▶ [INPUT RECORDS]:
================

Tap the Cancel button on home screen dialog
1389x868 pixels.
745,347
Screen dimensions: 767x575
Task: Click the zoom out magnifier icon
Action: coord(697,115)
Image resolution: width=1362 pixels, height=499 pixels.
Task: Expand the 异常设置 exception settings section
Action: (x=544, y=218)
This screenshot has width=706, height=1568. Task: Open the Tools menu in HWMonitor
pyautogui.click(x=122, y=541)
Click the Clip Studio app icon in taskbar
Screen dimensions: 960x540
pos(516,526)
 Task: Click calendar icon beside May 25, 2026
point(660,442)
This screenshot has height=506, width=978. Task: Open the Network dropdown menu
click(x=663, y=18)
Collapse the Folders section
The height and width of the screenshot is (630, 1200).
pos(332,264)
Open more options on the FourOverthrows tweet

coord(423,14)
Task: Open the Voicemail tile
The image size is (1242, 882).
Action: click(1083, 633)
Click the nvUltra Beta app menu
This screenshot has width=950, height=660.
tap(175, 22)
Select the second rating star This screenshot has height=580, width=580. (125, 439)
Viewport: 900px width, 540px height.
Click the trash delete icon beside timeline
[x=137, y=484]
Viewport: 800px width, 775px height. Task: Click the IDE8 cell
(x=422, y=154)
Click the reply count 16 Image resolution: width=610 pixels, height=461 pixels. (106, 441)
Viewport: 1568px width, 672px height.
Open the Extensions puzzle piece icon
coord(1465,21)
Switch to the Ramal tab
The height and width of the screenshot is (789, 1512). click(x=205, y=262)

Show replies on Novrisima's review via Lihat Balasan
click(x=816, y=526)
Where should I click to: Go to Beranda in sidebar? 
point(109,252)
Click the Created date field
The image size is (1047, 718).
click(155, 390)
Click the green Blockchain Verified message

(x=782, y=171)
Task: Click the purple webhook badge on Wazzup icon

================

▶ [EXERCISE GOAL]: Every record above is to be copied out exactly.

▶ [TASK RESPONSE]:
Tap the Cancel button on home screen dialog
1389x868 pixels.
745,347
Screen dimensions: 767x575
Task: Click the zoom out magnifier icon
Action: coord(697,115)
Image resolution: width=1362 pixels, height=499 pixels.
Task: Expand the 异常设置 exception settings section
Action: (x=544, y=218)
This screenshot has width=706, height=1568. Task: Open the Tools menu in HWMonitor
pyautogui.click(x=122, y=541)
Click the Clip Studio app icon in taskbar
Screen dimensions: 960x540
pos(516,526)
 Task: Click calendar icon beside May 25, 2026
point(660,442)
This screenshot has height=506, width=978. Task: Open the Network dropdown menu
click(x=663, y=18)
Collapse the Folders section
The height and width of the screenshot is (630, 1200).
pos(332,264)
Open more options on the FourOverthrows tweet

coord(423,14)
Task: Open the Voicemail tile
The image size is (1242, 882).
Action: click(1083, 633)
Click the nvUltra Beta app menu
This screenshot has width=950, height=660.
tap(175, 22)
Select the second rating star This screenshot has height=580, width=580. (125, 439)
Viewport: 900px width, 540px height.
Click the trash delete icon beside timeline
[x=137, y=484]
Viewport: 800px width, 775px height. Task: Click the IDE8 cell
(x=422, y=154)
Click the reply count 16 Image resolution: width=610 pixels, height=461 pixels. (106, 441)
Viewport: 1568px width, 672px height.
Open the Extensions puzzle piece icon
coord(1465,21)
Switch to the Ramal tab
The height and width of the screenshot is (789, 1512). click(x=205, y=262)

Show replies on Novrisima's review via Lihat Balasan
click(x=816, y=526)
Where should I click to: Go to Beranda in sidebar? 
point(109,252)
Click the Created date field
The image size is (1047, 718).
click(155, 390)
Click the green Blockchain Verified message

(x=782, y=171)
Task: Click the purple webhook badge on Wazzup icon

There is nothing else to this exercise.